It is believed his exit was agreed with Keith Cochrane, who stepped in as Carillion's interim chief executive in July after the departure of Richard Howson. Mr Khan was replaced by Emma Mercer, who previously worked as the finance director of Carillion's construction services arm.

Carillion's liquidators PwC said the company is not able to comment now that it is in compulsory liquidation.

Prior to joining Carillion, Mr Khan worked at Associated British Ports Holdings and other industrial groups.

On Tuesday, the UK government ordered a fast-track investigation into the directors' past and present of the failed construction firm.

Their conduct will be probed to discover if they "caused detriment to those owed money", business secretary Greg Clark declared.

"Any evidence of misconduct will be taken very seriously," Mr Clark said.

Industry experts speaking to The National said that Mr Khan is one of the “good guys” due in large part to his efforts to conduct a thorough review into the group’s finances.

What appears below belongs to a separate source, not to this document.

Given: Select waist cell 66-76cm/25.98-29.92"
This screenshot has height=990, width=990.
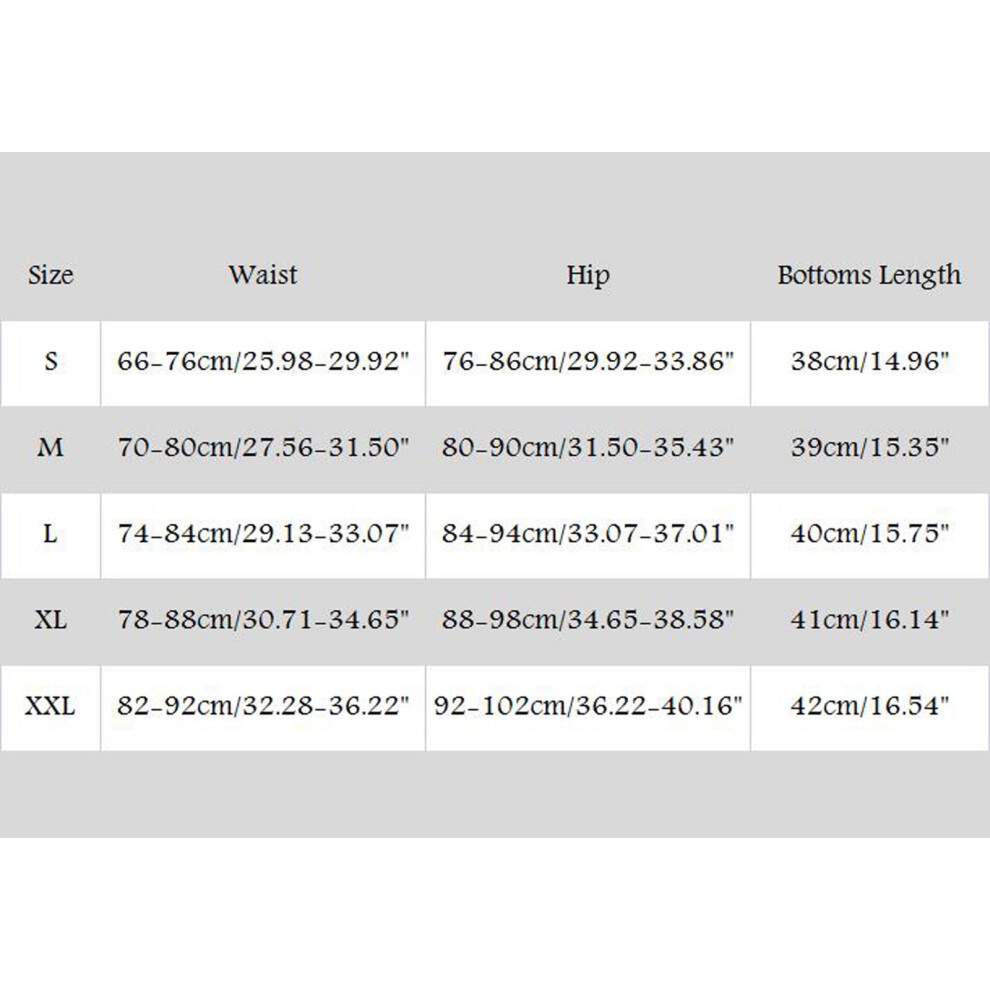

However, some are more sceptical.

“It may be internally that he blew the whistle,” said one source familiar with the matter. “But he didn’t blow it loud enough.

“If they knew the full extent of the problems a year ago, they should’ve been made public and they weren’t. The company still paid dividends, and still traded as a going concern.”

Laith Khalaf, a senior analyst at Hargreaves Lansdowne, said that the review of the company’s finances last year was less a case of “whistleblowing”, and more “a function of management – and in this case, a belated function of management”.

“We don’t know who was ultimately responsible for the review taking place, but the fact that it did take place obviously had a lot of nasty consequences for Carillion,” he said.

Mr Khalaf added that playing the blame game is less important for the government at this stage than trying to find the funds to maintain the public services carried out by Carillion’s staff.

“At the end of the day, we don’t really have much visibility about what happened within Carillion, and who pushed for what,” he said. “That’s now for the government to decide.”

“We can say that management as a whole did try belatedly to get to grips with the problems. But ultimately it turned out to be too late to stop the rot that eventually claimed the company.”